# Cannot connect to wireless internet



## AJ32 (Aug 11, 2007)

My sister has an hp pavilion dv6000 laptop, she brought it home with her because she was having problems connecting to the internet through the wireless internet installed on her PC and she wants me to fix it. I hardly know anything about wireless internet:4-dontkno, so that's why I am asking you!

When I switch the connection on, nothing happens and IE will not connect to any servers(that's probably because I do not have any wireless routers set up! So I can't really test if it working or not.). I cannot find the wireless device in device manager.

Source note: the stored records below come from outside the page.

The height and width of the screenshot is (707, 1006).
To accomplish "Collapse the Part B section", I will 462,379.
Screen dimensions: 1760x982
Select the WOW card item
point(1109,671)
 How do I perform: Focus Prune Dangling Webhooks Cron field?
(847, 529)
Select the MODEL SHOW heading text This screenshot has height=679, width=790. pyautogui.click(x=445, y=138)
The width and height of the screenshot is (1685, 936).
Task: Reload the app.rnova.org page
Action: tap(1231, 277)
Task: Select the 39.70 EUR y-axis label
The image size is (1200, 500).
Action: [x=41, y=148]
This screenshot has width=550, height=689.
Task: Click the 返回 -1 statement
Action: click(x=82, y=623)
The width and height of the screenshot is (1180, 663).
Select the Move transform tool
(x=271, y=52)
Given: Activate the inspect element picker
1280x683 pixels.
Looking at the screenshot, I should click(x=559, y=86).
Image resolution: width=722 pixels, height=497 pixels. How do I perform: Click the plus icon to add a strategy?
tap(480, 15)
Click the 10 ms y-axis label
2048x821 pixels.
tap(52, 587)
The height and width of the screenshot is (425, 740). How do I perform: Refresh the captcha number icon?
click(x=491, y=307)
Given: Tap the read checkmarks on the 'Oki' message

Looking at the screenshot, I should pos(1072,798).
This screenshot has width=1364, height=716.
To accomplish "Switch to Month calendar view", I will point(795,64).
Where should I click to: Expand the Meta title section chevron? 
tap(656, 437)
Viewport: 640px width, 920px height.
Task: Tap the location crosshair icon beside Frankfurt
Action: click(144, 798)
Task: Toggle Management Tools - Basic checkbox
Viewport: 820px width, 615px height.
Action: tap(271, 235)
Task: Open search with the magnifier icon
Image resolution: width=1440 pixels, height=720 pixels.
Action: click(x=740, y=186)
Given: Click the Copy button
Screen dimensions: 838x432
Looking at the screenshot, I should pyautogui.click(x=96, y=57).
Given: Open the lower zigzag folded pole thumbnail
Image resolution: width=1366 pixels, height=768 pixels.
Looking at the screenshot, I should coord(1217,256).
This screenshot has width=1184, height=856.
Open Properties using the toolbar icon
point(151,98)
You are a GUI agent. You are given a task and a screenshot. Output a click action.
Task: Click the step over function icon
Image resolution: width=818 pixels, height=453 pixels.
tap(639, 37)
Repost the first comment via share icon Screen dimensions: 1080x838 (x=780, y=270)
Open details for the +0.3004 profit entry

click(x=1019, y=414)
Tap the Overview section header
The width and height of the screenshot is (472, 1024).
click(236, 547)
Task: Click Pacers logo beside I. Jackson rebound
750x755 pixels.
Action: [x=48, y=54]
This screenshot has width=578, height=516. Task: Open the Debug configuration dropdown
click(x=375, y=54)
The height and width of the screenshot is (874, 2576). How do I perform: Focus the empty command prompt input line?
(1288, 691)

I downloaded and installed the latest broadband driver for that laptop from HP's website. It still does not show up in device manager, and that's about as much as I know what to do!!!

I would apprieciate anybody's help.

Thank You!

Merry(almost) Christmas!!!!:wink:


----------



## johnwill (Sep 26, 2002)

Without any wireless networks close enough to test, there's very little you can do to test this.

*S*tart, *R*un, *devmgmt.msc*

Under *Network adapters*, please tell me all the devices listed. Also, are there any devices anywhere in the Device Manager display with yellow *?* or *!* displayed?



I'd also like to see this.

*S*tart, *R*un, *CMD* to open a command prompt:

Type the following command:

*IPCONFIG /ALL*

Right click in the command window and choose *Select All*, then hit *Enter*.
Paste the results in a message here.

If you are on a machine with no network connection, use a floppy, USB disk, or a CD-RW disk to transfer a text file with the information to allow pasting it here.


----------



## AJ32 (Aug 11, 2007)

*Device Manager:*
isatap.{90B417F8-A0C1-4A5C-B6FF-A35FD7E1A224}
NVIDIA nForce Networking Controller


(NO ! or ?)
*=========================================*

*IPCONFIG /ALL:*

C:\>IPCONFIG /ALL

Windows IP Configuration

Host Name . . . . . . . . . . . . : BabyDoll-PC
Primary Dns Suffix . . . . . . . :
Node Type . . . . . . . . . . . . : Hybrid
IP Routing Enabled. . . . . . . . : No
WINS Proxy Enabled. . . . . . . . : No

Ethernet adapter Local Area Connection:

Media State . . . . . . . . . . . : Media disconnected
Connection-specific DNS Suffix . :
Description . . . . . . . . . . . : NVIDIA nForce Networking Controller
Physical Address. . . . . . . . . : 00-1B-24-0B-A8-FF
DHCP Enabled. . . . . . . . . . . : Yes
Autoconfiguration Enabled . . . . : Yes

Tunnel adapter Local Area Connection* 6:

Media State . . . . . . . . . . . : Media disconnected
Connection-specific DNS Suffix . :
Description . . . . . . . . . . . : isatap.{90B417F8-A0C1-4A5C-B6FF-A35FD7E1A
224}
Physical Address. . . . . . . . . : 00-00-00-00-00-00-00-E0
DHCP Enabled. . . . . . . . . . . : No
Autoconfiguration Enabled . . . . : Yes

Tunnel adapter Local Area Connection* 9:

Media State . . . . . . . . . . . : Media disconnected
Connection-specific DNS Suffix . :
Description . . . . . . . . . . . : Teredo Tunneling Pseudo-Interface
Physical Address. . . . . . . . . : 02-00-54-55-4E-01
DHCP Enabled. . . . . . . . . . . : No
Autoconfiguration Enabled . . . . : Yes

Thanks


----------



## johnwill (Sep 26, 2002)

Well, you have no wireless hardware that is recognized by Windows, which is your issue. 

I'd check in the BIOS to see if the wireless is disabled there, if not, the hardware may have failed.


----------